-- Written exercise 1 --
Revise the hot sauce blog excerpt from "Hello readers. Two" to "the usual channels.", substituting "newsletter" for "blog post".
-- Written exercise 2 --
According to the hot sauce blog, why will frozen fresh fruit or produce imported from the northern hemisphere be needed? Answer in one to three sentences.

-- Quoted text --
━━━━━━━━

And to their credit, the people of Canberra have gone for the hottest, most badass sauce, the Lethal Injection, above the others. It was my best seller each time. Time to go buy a bunch more Bhut Jolokia peppers, my friends, and get cooking.

I’ll be back at the market on Sunday July 27.

Fresh Fruit

Image

Hello readers. Two weeks went past without a blog post. This is an indication of how busy it has been here at Capital Punishment. In this time, we have bottled the first batch of Hangman’s Habanero (which included identifying a sizeable list of required efficiencies!), created a webstore (still tweaking that), created a twitter account at https://twitter.com/cpHotSauce and hooked up with some suppliers who can find produce at a better price than the usual channels.

We now have an account with Costco, and with Bidvest Foodservice in Canberra (Thank you, Alex). Antony at Trugolds in Fyshwick has been very helpful in sourcing red jalapeño peppers in Sydney for me

One problem we have when working with fresh fruit is those pesky seasons. Unfortunately we are beginning production as winter comes on, and a lot of fruit will be unavailable. There is NO WAY we will ever use tinned or preserved fruit, so it will be necessary to find frozen fresh fruit or produce imported from the northern hemisphere.

━━━━━━━━

-- Extracted entries --

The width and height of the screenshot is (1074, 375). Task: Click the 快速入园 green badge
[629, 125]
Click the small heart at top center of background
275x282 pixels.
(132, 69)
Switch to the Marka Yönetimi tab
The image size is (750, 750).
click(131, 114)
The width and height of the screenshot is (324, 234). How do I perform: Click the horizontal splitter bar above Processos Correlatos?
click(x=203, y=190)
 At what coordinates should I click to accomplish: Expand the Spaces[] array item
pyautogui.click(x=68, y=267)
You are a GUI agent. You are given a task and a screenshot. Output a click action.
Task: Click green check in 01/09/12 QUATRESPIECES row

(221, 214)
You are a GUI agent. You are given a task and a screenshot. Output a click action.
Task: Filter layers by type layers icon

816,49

━━━━━━━━

-- Complete response 1 --
Hello readers. Two weeks went past without a newsletter. This is an indication of how busy it has been here at Capital Punishment. In this time, we have bottled the first batch of Hangman’s Habanero (which included identifying a sizeable list of required efficiencies!), created a webstore (still tweaking that), created a twitter account at https://twitter.com/cpHotSauce and hooked up with some suppliers who can find produce at a better price than the usual channels.

-- Complete response 2 --
Production is starting as winter comes on, so a lot of fruit will be unavailable. The business will never use tinned or preserved fruit, which leaves frozen fresh fruit or imported produce as the options.